Les progrès de l’Iran en la matière inquiètent donc particulièrement les Occidentaux. La résolution 2231 du Conseil de sécurité de l’ONU, qui endossait l’accord sur le nucléaire iranien de 2015, tentait de les encadrer en enjoignant l’Iran à «ne mener aucune activité liée aux missiles balistiques conçus pour pouvoir emporter des charges nucléaires». Le pouvoir iranien joue sur cette ambiguïté entre spatial et balistique pour défendre la légitimité de ses essais, qui se sont multipliés depuis une décennie.
Jeudi soir, les Etats-Unis se sont dits « préoccupés par le développement iranien de lanceurs spatiaux, qui pose un risque de prolifération ». La France a condamné vendredi le lancement qui « participe directement aux progrès déjà préoccupants de l’Iran dans son programme de missiles balistiques ». « Le rôle du ministère de la défense dans ce lancement témoigne du lien étroit entre ces deux programmes [balistique et spatial, ndlr] », ajoute le Quai d’Orsay.
Arsenal le plus étoffé
«[Les missiles iraniens] peuvent frapper à travers le Moyen-Orient. Ils peuvent frapper avec précision et avec du volume, s’alarme le général McKenzie, à la tête du commandement des Etats-Unis pour le Moyen-Orient, dans un récent article du New Yorker.

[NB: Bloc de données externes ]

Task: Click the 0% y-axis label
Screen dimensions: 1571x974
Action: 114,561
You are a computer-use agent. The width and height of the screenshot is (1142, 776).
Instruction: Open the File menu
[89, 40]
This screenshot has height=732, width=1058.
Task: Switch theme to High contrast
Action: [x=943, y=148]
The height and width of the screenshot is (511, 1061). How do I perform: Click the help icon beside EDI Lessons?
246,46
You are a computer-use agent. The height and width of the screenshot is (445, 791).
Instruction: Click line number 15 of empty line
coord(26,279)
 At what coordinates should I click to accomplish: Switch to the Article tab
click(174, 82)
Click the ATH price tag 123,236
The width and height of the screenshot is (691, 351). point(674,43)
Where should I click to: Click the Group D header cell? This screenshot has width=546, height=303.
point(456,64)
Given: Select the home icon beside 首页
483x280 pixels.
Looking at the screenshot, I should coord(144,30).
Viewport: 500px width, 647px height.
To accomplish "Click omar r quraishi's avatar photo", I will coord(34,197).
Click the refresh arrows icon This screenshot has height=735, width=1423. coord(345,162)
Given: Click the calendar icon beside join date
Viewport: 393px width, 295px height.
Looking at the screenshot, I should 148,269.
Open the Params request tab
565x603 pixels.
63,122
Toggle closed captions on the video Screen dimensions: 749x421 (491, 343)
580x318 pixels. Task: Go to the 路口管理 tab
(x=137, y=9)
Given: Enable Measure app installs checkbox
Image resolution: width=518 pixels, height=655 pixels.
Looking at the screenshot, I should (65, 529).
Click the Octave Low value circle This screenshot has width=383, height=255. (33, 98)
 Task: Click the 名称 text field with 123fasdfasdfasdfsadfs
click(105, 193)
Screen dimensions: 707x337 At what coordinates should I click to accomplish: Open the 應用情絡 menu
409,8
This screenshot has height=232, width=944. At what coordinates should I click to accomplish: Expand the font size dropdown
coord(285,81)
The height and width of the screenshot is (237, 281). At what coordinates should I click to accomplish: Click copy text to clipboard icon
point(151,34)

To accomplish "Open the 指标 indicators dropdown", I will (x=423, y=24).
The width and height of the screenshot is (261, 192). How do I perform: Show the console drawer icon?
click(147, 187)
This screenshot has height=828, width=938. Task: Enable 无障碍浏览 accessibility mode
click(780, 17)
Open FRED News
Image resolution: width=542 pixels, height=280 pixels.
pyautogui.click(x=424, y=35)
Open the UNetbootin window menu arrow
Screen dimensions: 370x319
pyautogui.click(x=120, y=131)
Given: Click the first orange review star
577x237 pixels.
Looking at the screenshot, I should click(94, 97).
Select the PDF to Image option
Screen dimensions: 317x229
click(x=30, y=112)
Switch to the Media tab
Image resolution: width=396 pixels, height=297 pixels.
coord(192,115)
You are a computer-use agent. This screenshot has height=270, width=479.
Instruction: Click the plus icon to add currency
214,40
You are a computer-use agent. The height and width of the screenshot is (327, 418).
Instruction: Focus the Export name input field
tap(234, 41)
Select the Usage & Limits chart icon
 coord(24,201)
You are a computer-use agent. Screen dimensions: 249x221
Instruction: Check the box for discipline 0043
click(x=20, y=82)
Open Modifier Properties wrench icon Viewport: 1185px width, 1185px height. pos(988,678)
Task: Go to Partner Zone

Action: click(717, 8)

Les Iraniens ont le dessus sur ce théâtre, ils ont la capacité de submerger.» Selon l’Agence du renseignement de la défense (DIA) des Etats-Unis, la République islamique dispose de l’arsenal le plus étoffé et diversifié de la région.
Soucieux donc, les Occidentaux espèrent limiter un jour les ambitions balistiques iraniennes, mais un autre dossier plus urgent les occupe déjà : le dossier nucléaire. Le lancement de jeudi est en effet intervenu alors que, pour la première fois depuis la reprise des négociations fin novembre, les discussions semblent avancer dans le bon sens pour sauver l’accord de 2015, déchiré par Trump puis violé par l’Iran. Les quelques confidences et indiscrétions laissent penser qu’elles sont au moins sorties de l’impasse qui leur était quasiment promise. Le département d’Etat américain a évoqué mardi des progrès «modestes» et le chef de la délégation iranienne, Ali Bagheri Kani, a parlé deux jours plus tard de progrès «relativement satisfaisants». Mikhaïl Oulianov, le prolixe ambassadeur à la tête de l’équipe de négociation russe, a lui aussi fait état d’une «tendance positive». Dans sa réaction courroucée au lancement de jeudi, la France a souligné qu’il intervenait « à un moment où des progrès [sont enregistrés] dans la négociation nucléaire à Vienne ».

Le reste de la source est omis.